Le zinc recouvre une bonne partie des toits de Paris, ce qui leur confère cette couleur grise emblématique.
Les couvreur-zingueurs tentent de sauvegarder ce savoir-faire et pallier le manque accru d’artisans, la profession frôlant la pénurie. En effet, 80% des toitures parisiennes sont couvertes de zinc et on ne trouve aujourd’hui plus assez de couvreurs pour rénover les toits parisiens. Ceci est un enjeu social, de patrimoine et de transmission.
Un métier vieux de plus de 200 ans
En 2014, une candidature a été déposée afin de faire rentrer le métier de couvreur-zingueur au patrimoine immatériel de l’Unesco.

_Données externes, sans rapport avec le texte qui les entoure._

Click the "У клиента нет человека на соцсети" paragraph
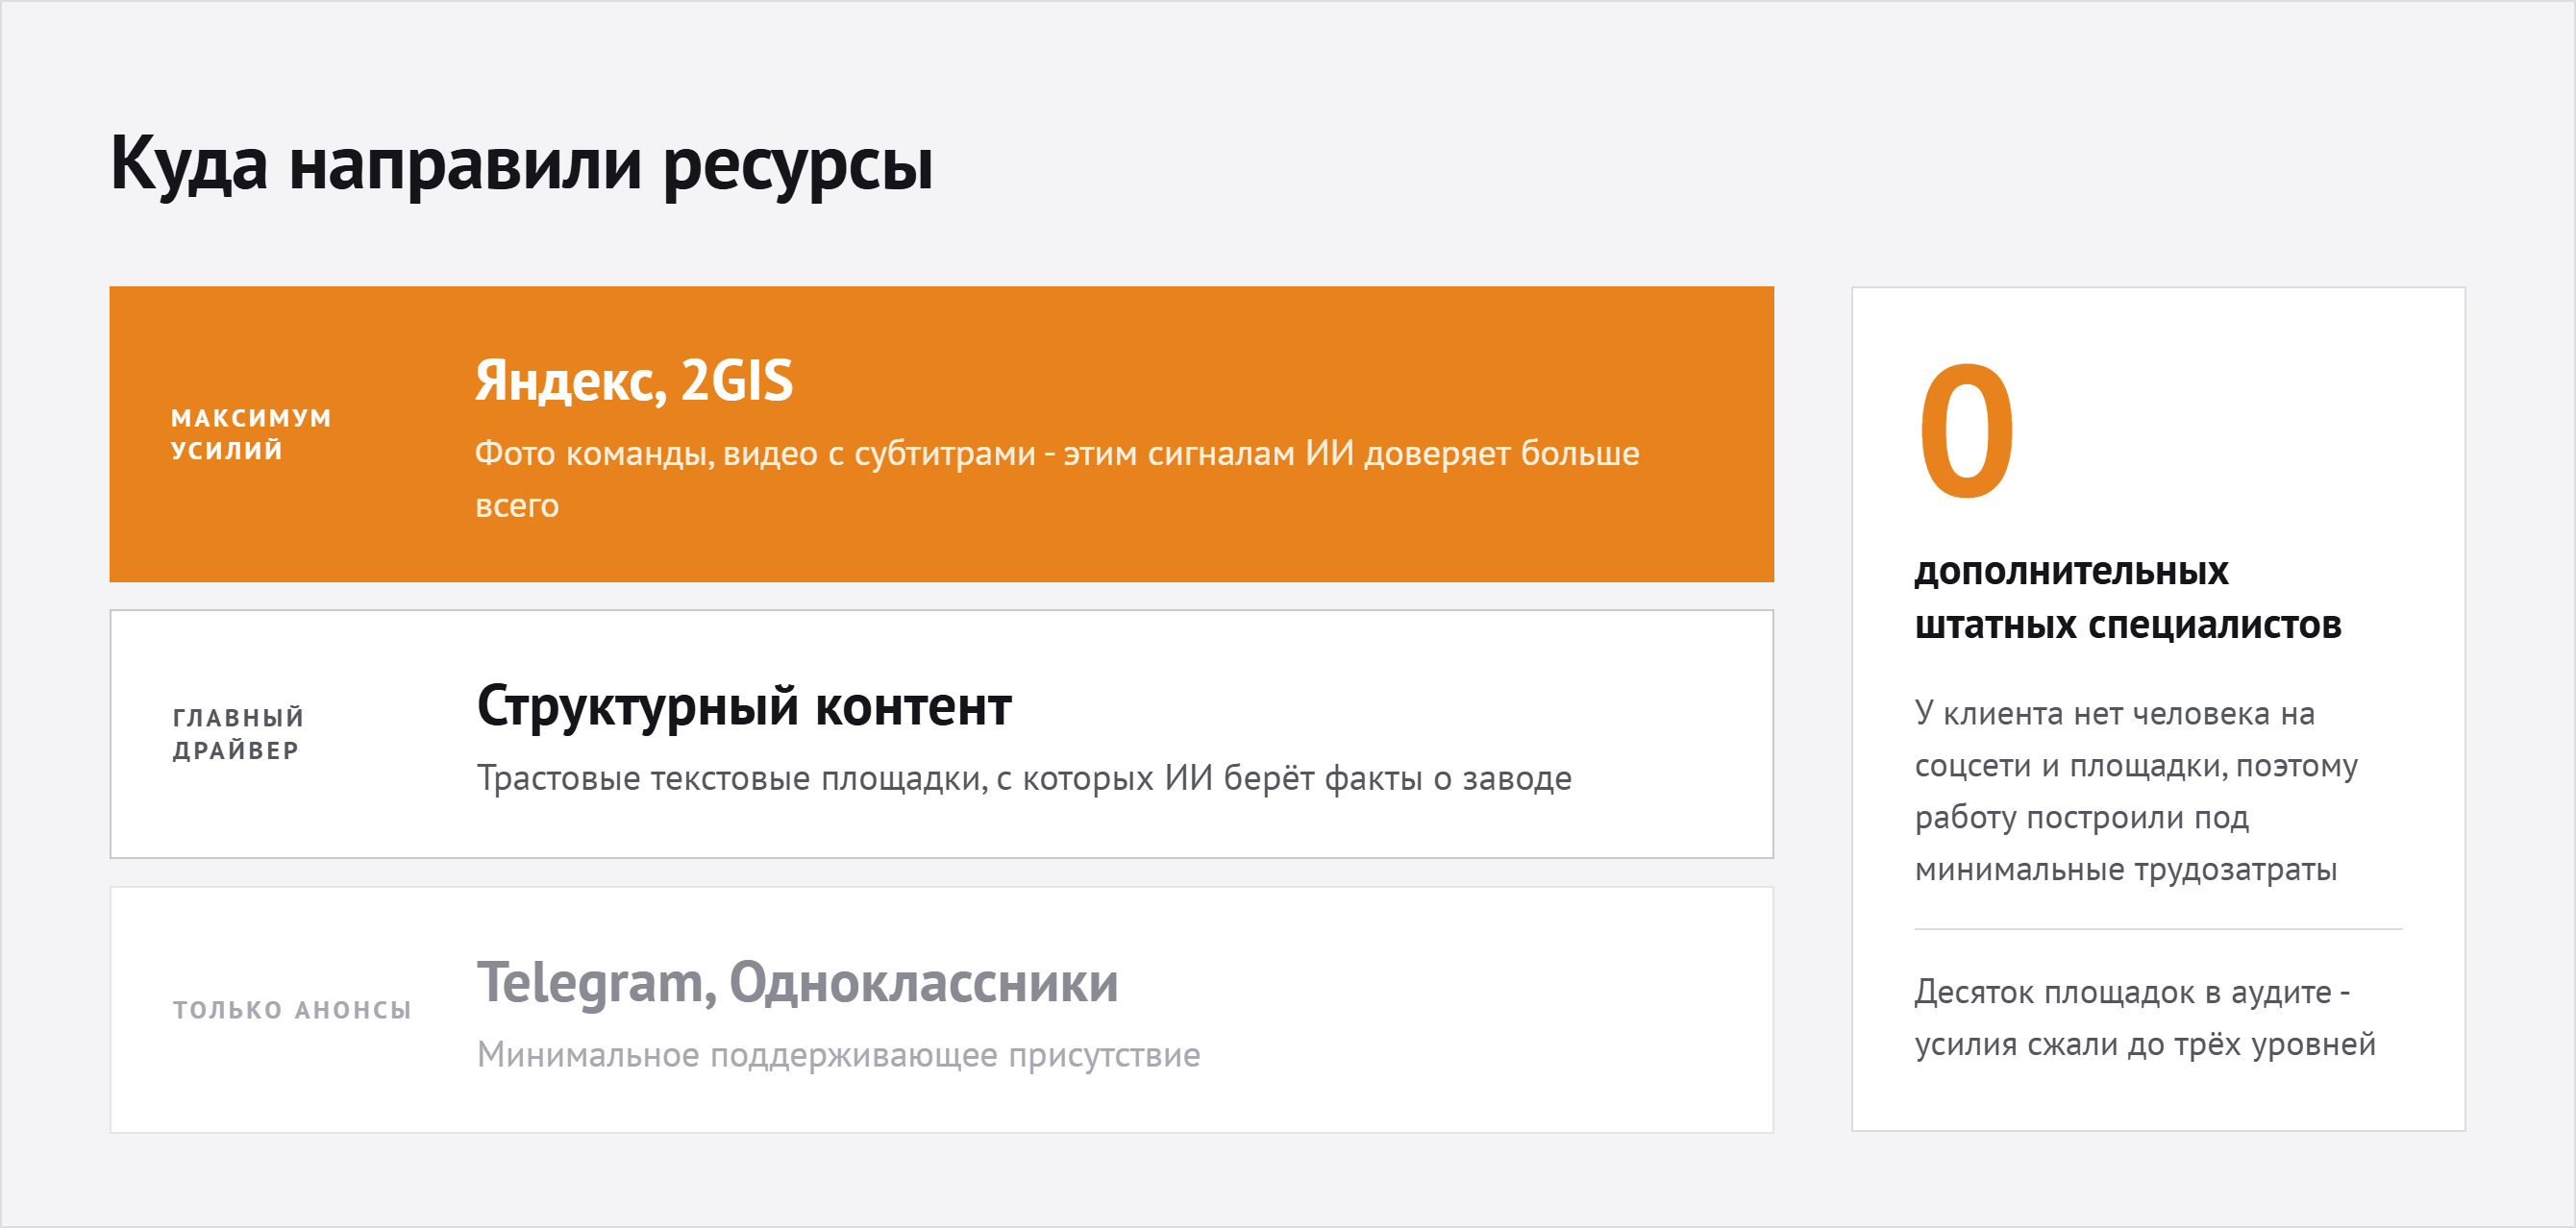 (2136, 791)
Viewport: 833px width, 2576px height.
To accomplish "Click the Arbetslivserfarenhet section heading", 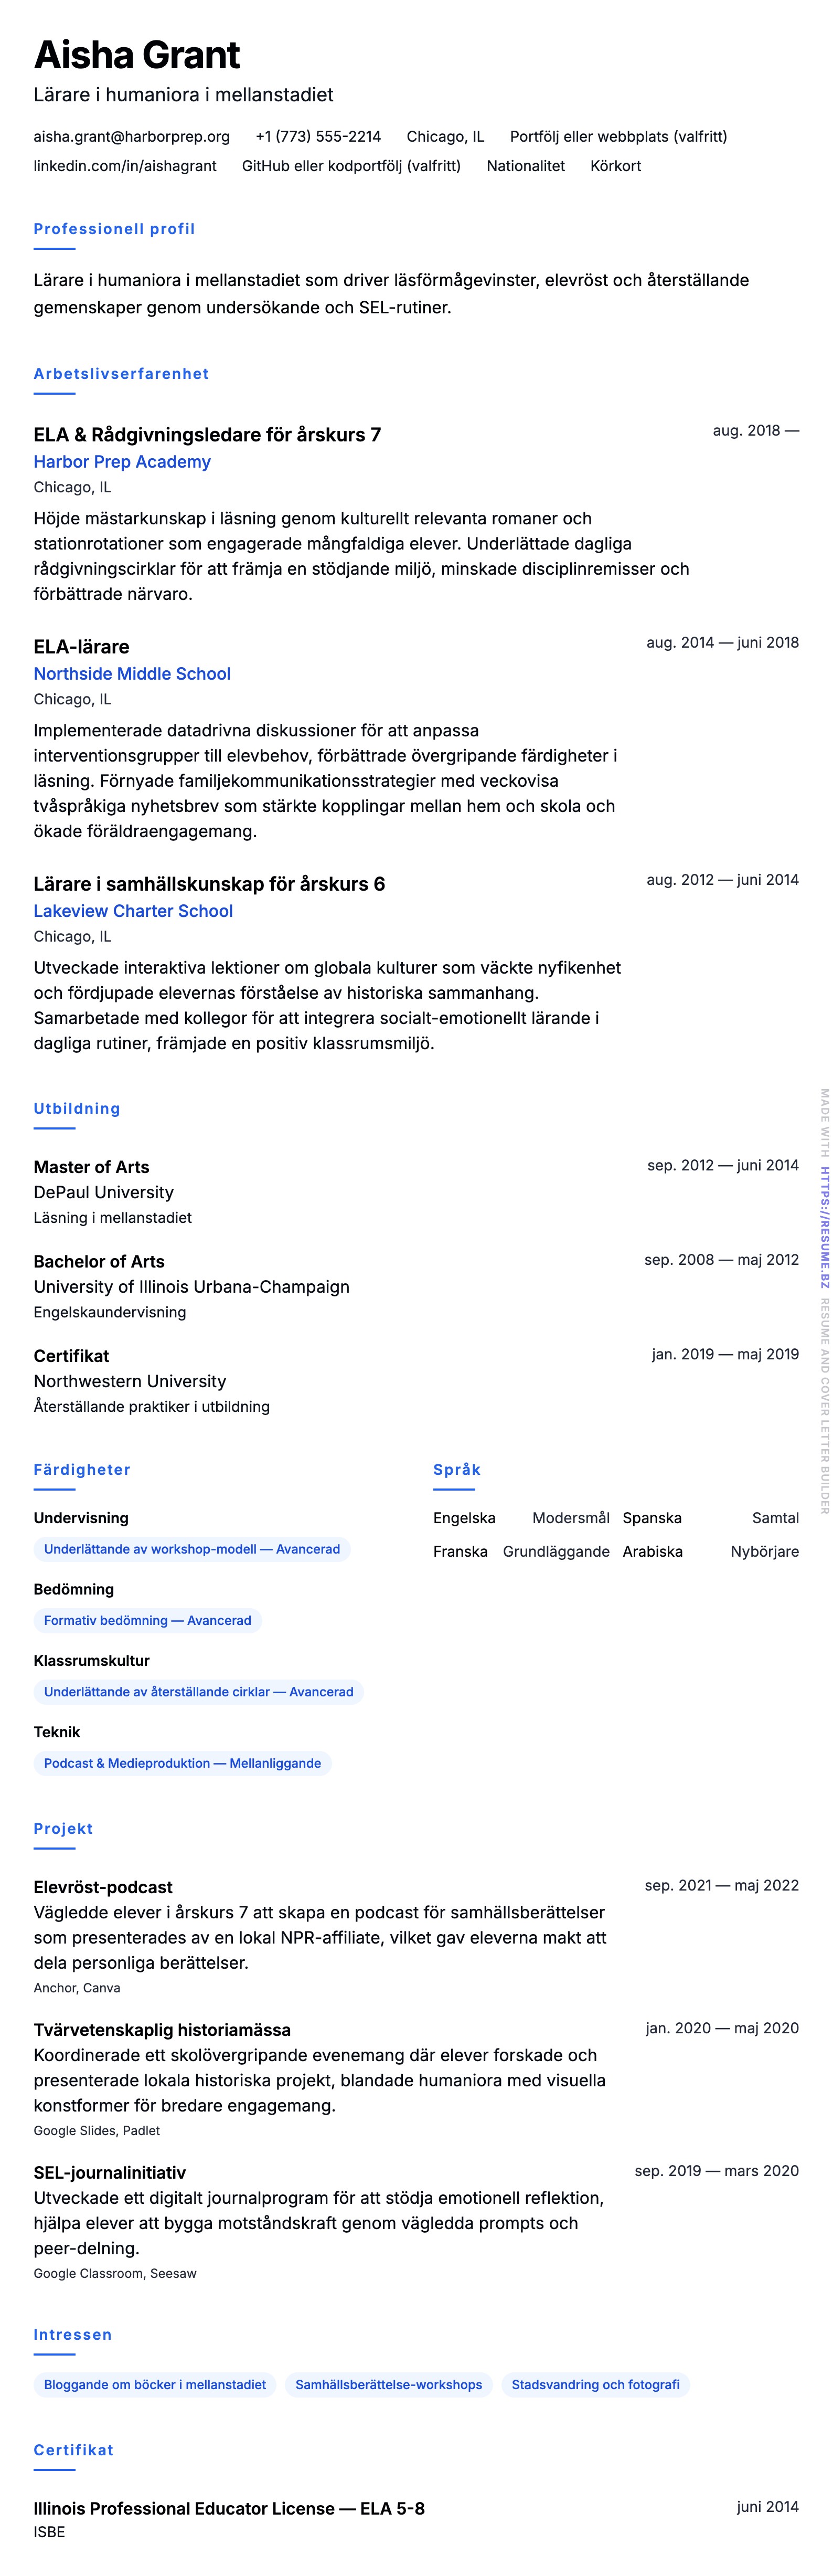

Cependant, pour des raisons politiques, la demande n’a pas été retenue. En effet, la maire de Paris, Anne Hidalgo, ne soutenait pas l’initiative et se montrait sceptique, faisant part à l’AFP de ses réserves sur cette démarche, qui ne semble pas susceptible d’aboutir, au regard des critères établis par l’Unesco pour inscrire un bien au patrimoine mondial.
En 2017, le savoir-faire des couvreurs-zingueurs de Paris fut répertorié par l’inventaire du patrimoine culturel immatériel en France. Et une année plus tard, la candidature à l’Unesco a été approuvée.
Ceci est une reconnaissance de ce savoir-faire ancestral et une consécration pour les artisans perpétuant la tradition française.